EXERCISE
Restate each record word for word, omitting whatever pictures it holds.

Collected data
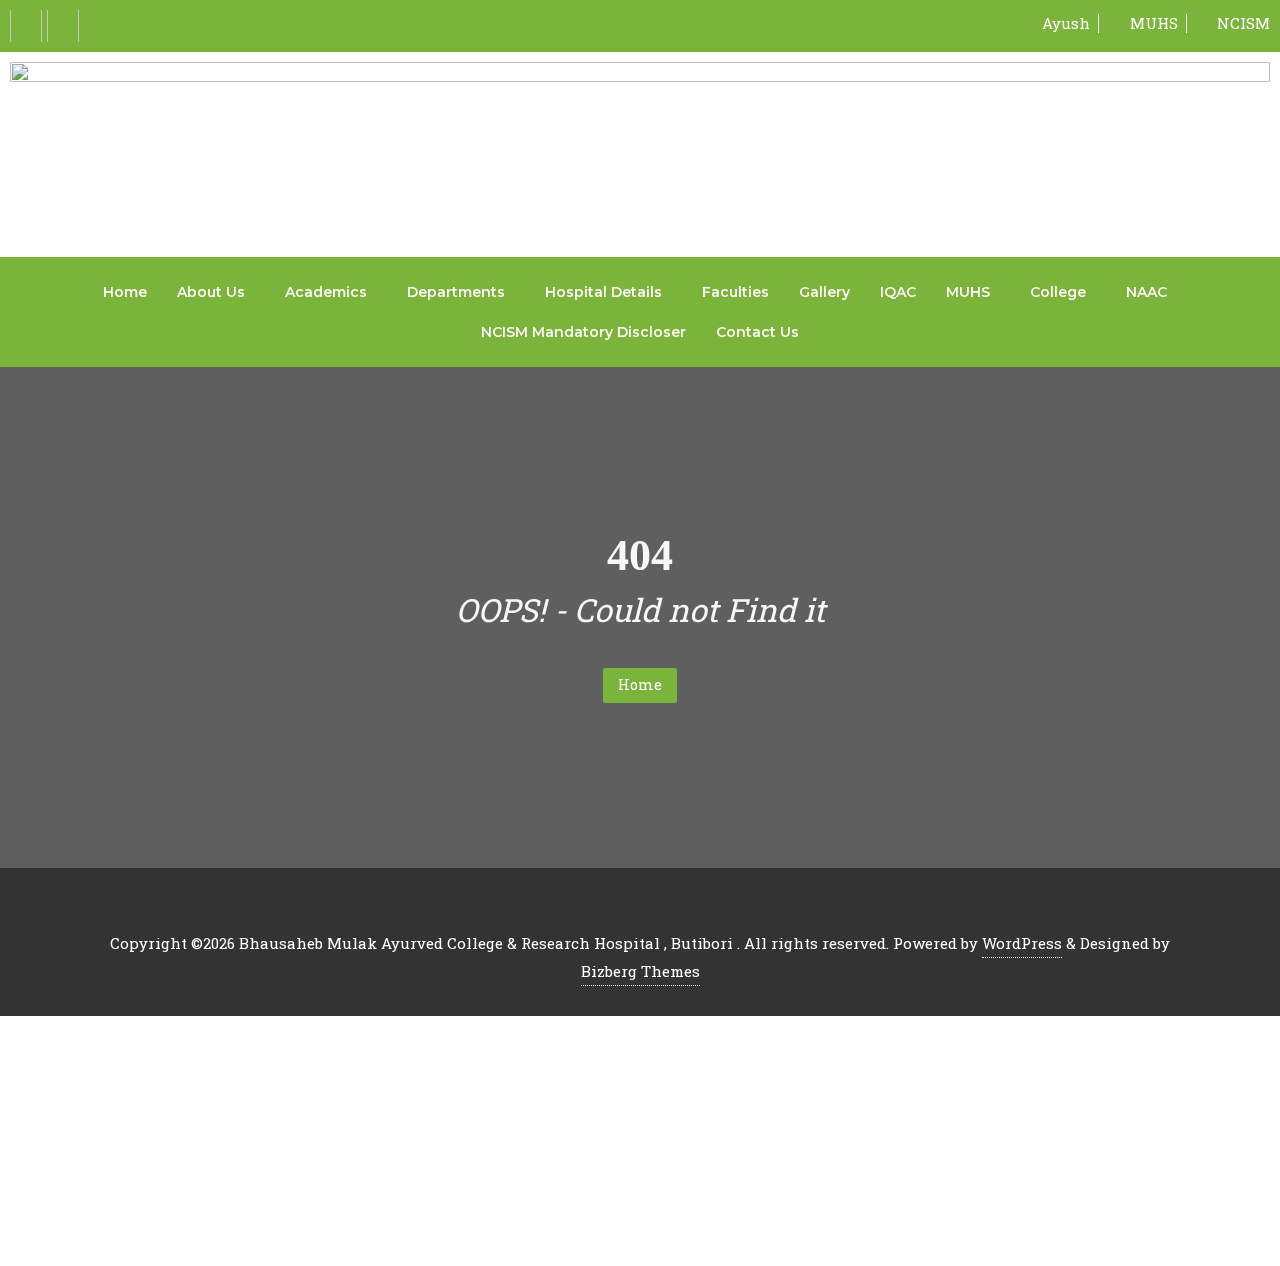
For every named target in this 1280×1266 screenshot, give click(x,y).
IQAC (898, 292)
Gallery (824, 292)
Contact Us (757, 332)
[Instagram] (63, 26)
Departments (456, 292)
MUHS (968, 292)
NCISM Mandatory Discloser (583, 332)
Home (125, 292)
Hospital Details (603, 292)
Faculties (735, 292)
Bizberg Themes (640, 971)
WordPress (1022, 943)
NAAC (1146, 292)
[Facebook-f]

THE ANSWER
For every named target in this 1280×1266 screenshot, give click(x,y).
IQAC (898, 292)
Gallery (824, 292)
Contact Us (757, 332)
[Instagram] (63, 26)
Departments (456, 292)
MUHS (968, 292)
NCISM Mandatory Discloser (583, 332)
Home (125, 292)
Hospital Details (603, 292)
Faculties (735, 292)
Bizberg Themes (640, 971)
WordPress (1022, 943)
NAAC (1146, 292)
[Facebook-f]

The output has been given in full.